TBWA\Chiat\Day New York President Nancy Reyes was working from home on a September Friday when she got the call. Accenture, a client since 2011, was taking its creative in-house, with Droga5 as the lead agency. The blow was brutal if not a surprise: The writing had been on the wall ever since the consulting giant bought Droga5 in April.
“In some ways it was inevitable, but it still hurts,” Reyes says. “When adversity hits an agency, it should go back to its values. What do you believe in? What do we know to be true about who we are? We had really for the first time in 2019 defined those values or behaviors.”
Chief among them: Be kind to each other but be hard on the work, she says. Take care of each other. Harness disruption.
“When that adversity hit, and when we really embraced those values, is when we believe we became unstoppable,” she says. “That’s when we won Mtn Dew, we won Facebook, we won Groupon. Those things all happened in the back half of the year. Which is incredible given we had this pivotal moment in the summer, which could have defined us in a different way.”
With 11,300 employees across 275 offices in 95 countries, the Omnicom-owned network has been on a tear for a few years now. Worldwide revenue went from $1.4 billion in 2017 up 2.9 percent to $1.5 billion in 2018, according to Ad Age’s Datacenter. It’s still too soon for 2019 numbers, but the agency says it was the fifth consecutive year of growth.
The North American agencies—New York, Los Angeles and Media Arts Lab—have been instrumental to that success. TBWA U.S. boasted 19 client wins in 2019. Aside from Accenture, it lost only Intel, which shuttered its own in-house agency. TBWA\Chiat\Day New York had its best Cannes showing in history in 2019, earning 18 Lions and finishing as the fifth-ranked individual agency in the world. That’s something Reyes says would have been “unimaginable” three years earlier.
“It’s because we’re fighting for creativity with every single client,” says TBWA\Chiat\Day New York CEO Rob Schwartz. “The world can talk about disruption, which is great. We’ve figured out a way to actually harness it.”
For Nissan, TBWA disrupted the dedicated agency unit Nissan United and brought together 10 separate and siloed agencies into one integrated shop. The new group launched six cars in six months, leveraged data to get a deeper understanding of the customer and built out entire ecosystems of creative—including more than 100 pieces of content, some created by artificial intelligence.

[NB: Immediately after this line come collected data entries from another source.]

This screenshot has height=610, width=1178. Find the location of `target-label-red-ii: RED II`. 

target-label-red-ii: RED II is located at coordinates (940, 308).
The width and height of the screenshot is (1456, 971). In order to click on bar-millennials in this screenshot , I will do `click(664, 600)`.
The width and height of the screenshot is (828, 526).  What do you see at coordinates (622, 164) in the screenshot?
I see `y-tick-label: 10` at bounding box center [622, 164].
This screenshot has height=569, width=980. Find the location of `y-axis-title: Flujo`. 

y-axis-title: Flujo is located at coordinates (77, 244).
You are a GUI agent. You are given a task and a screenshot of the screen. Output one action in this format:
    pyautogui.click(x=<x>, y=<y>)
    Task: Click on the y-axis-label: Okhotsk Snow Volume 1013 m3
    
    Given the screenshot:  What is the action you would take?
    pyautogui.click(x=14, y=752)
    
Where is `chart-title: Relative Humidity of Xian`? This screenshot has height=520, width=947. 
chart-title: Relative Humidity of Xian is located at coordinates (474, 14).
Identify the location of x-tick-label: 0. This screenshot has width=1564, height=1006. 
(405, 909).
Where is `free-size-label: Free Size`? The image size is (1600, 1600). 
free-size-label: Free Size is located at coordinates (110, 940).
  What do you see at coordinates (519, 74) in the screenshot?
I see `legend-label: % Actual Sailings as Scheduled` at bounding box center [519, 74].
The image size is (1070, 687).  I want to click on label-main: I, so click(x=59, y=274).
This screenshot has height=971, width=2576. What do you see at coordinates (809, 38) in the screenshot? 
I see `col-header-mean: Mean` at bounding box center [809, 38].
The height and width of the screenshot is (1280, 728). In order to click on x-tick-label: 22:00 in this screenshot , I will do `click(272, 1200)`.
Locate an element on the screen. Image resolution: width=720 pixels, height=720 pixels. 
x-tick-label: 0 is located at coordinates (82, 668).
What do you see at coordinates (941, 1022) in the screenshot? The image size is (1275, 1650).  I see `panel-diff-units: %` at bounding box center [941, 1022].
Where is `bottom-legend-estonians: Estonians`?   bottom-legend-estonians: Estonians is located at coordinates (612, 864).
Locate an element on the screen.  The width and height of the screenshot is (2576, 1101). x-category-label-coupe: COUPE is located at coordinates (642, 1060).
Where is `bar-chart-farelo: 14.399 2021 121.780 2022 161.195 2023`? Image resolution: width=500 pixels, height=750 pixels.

The agency hit 136 percent of its sales goals in the first month and saw a 47 percent increase in “key buying actions.“
“What I think really makes them stand out is that they have the drive,” says Allyson Witherspoon, Nissan’s VP of marketing communications and media. “They’re constantly thinking about the business and they’re constantly bringing forward proactive ideas, whether it’s creative, whether it’s something strategic or something more on the data and analytics side. [Chief Creative Officer Chris Beresford-Hill] has a very hands-on approach and it’s great to see that at his level. He cares about it. That comes through.”
For The Recording Academy, TBWA\Chiat\Day Los Angeles launched “Behind the Record,” a social media initiative that spotlighted the people behind the scenes—the producers, engineers, songwriters, mixers and other creators who would have gotten shout-outs in liner notes in the days before streaming.
“We had great data insight into the fact that because of social, the way people listen to music today, there’s no CD cover. So nobody’s giving credit to all the people that assembled to create an album,” says TBWA\Chiat\Day Los Angeles Chief Creative Officer Renato Fernandez. “It’s a great cooperation that shows data first bringing us detail, then helping us to shape the way we execute the idea to delivery.”
The event launched with a “Thank You” film that would notch more than 500 million impressions. Artists were invited to create digital versions of their album covers to recognize everyone else involved in the recording process. Superstars including Billie Eilish, Taylor Swift, John Legend and Alicia Keys all participated.
TBWA\Media Arts Lab took longtime client Apple to new places, literally. As the tech giant was set to attend its first Consumer Electronics Show in 16 years, MAL created a yearlong privacy platform for the brand with a contextual billboard across the street from the Las Vegas Convention Center with the glorious troll: “What Happens on Your iPhone Stays on Your iPhone”—both a dig at Google and Facebook. The stunt drew the attention of more than 200 news outlets around the world in less than 24 hours.
And now, as 2020 has taken a series of unprecedented turns, TBWA feels well-positioned to weather whatever’s next. “Given this crisis, there’s going to be a need for disruption again,” says New York CEO Schwartz. “That’s not just a buzzword. It’s a philosophy and a methodology.”